Write down exactly the line where "Adding Unit Tests" occurs and every line that follows it through the end of the material below; include nothing else.
━━ Data in this exercise ━━
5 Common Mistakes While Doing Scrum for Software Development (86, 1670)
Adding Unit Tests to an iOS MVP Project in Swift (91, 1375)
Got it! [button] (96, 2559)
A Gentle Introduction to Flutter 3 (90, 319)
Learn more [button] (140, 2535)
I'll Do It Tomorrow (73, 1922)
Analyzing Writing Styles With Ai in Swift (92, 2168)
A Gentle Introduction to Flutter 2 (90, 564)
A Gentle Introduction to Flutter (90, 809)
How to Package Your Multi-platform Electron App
━━━
● Solution for this task
Adding Unit Tests to an iOS MVP Project in Swift (91, 1375)
Got it! [button] (96, 2559)
A Gentle Introduction to Flutter 3 (90, 319)
Learn more [button] (140, 2535)
I'll Do It Tomorrow (73, 1922)
Analyzing Writing Styles With Ai in Swift (92, 2168)
A Gentle Introduction to Flutter 2 (90, 564)
A Gentle Introduction to Flutter (90, 809)
How to Package Your Multi-platform Electron App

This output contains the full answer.